> **Description of the task**: For this exercise, the lines from the one with "This screenshot has height=652, width=1032." through the final line of the data below are to be transcribed exactly, and pictures are to be skipped.

> **Extracted data**:
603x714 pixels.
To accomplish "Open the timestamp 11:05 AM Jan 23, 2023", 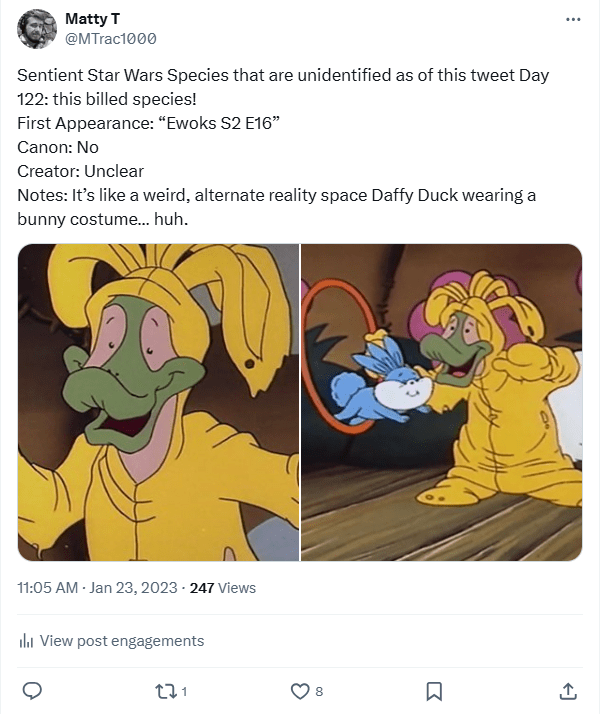I will click(96, 588).
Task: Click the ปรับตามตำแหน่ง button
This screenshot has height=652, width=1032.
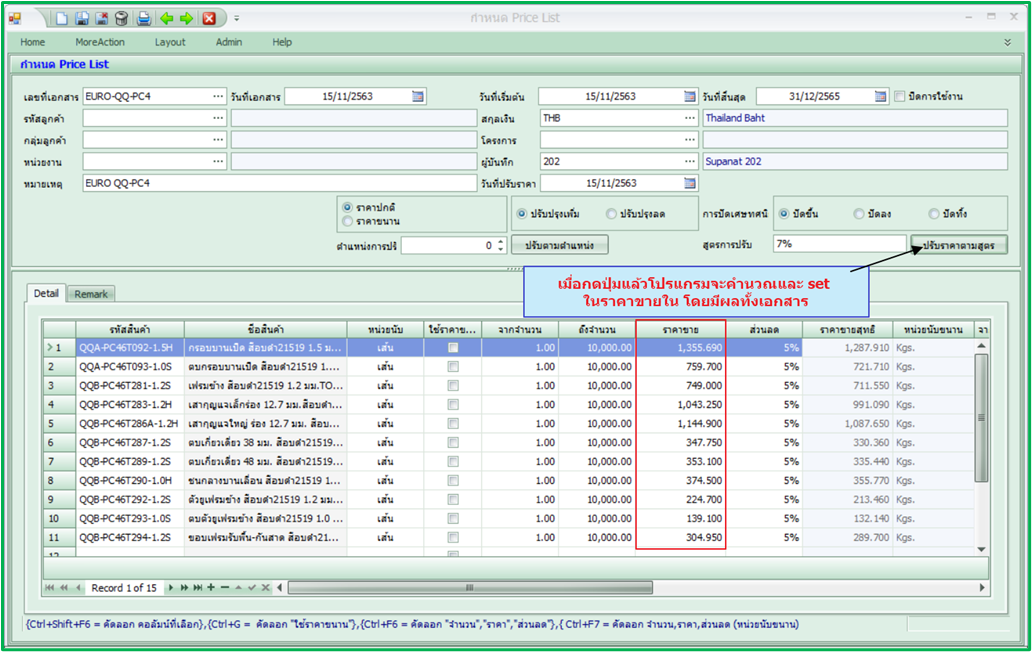Action: [559, 245]
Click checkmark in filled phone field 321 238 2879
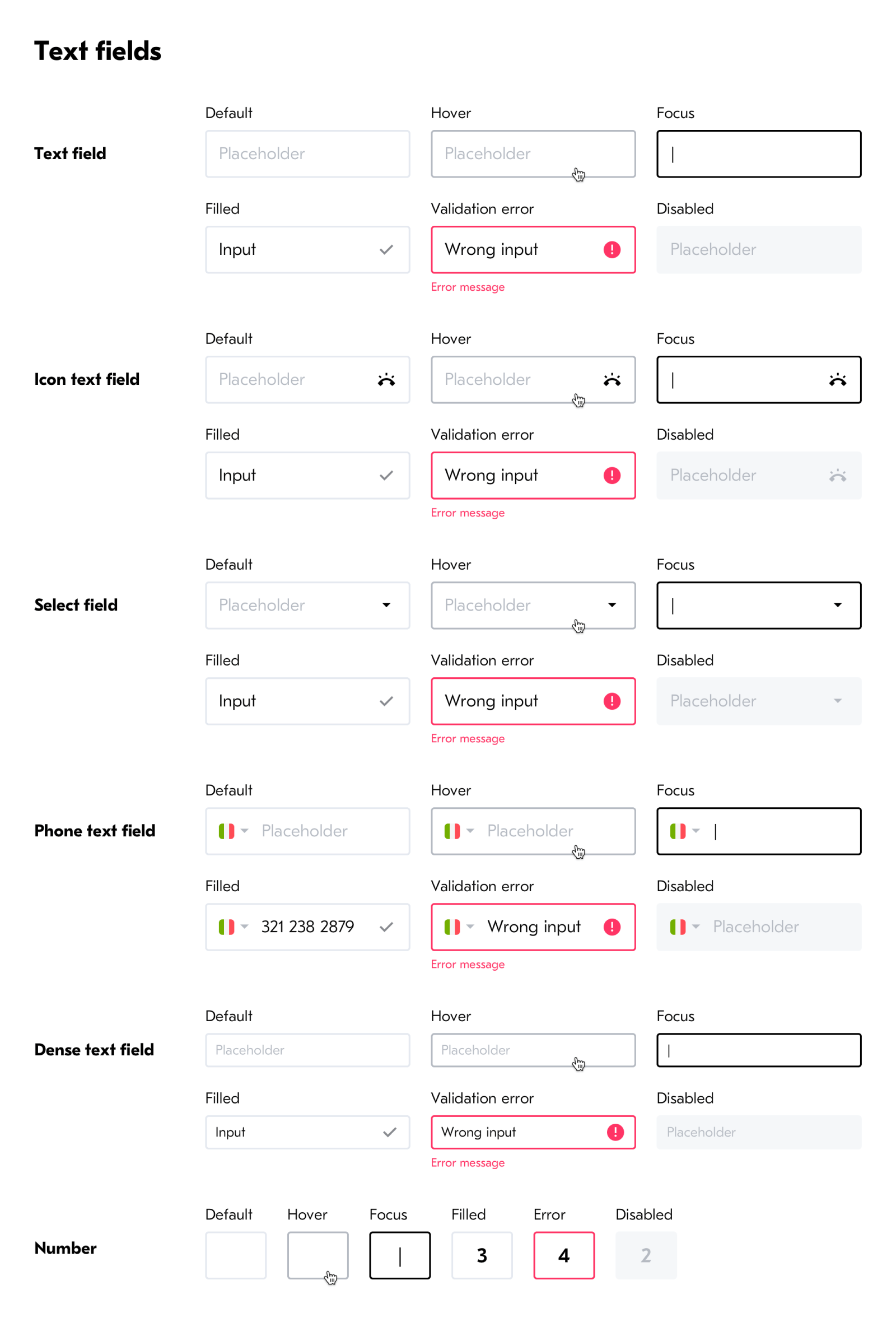The image size is (896, 1322). tap(386, 927)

> **Finished exercise**:
This screenshot has height=652, width=1032.
Action: [559, 245]
Click checkmark in filled phone field 321 238 2879
The image size is (896, 1322). tap(386, 927)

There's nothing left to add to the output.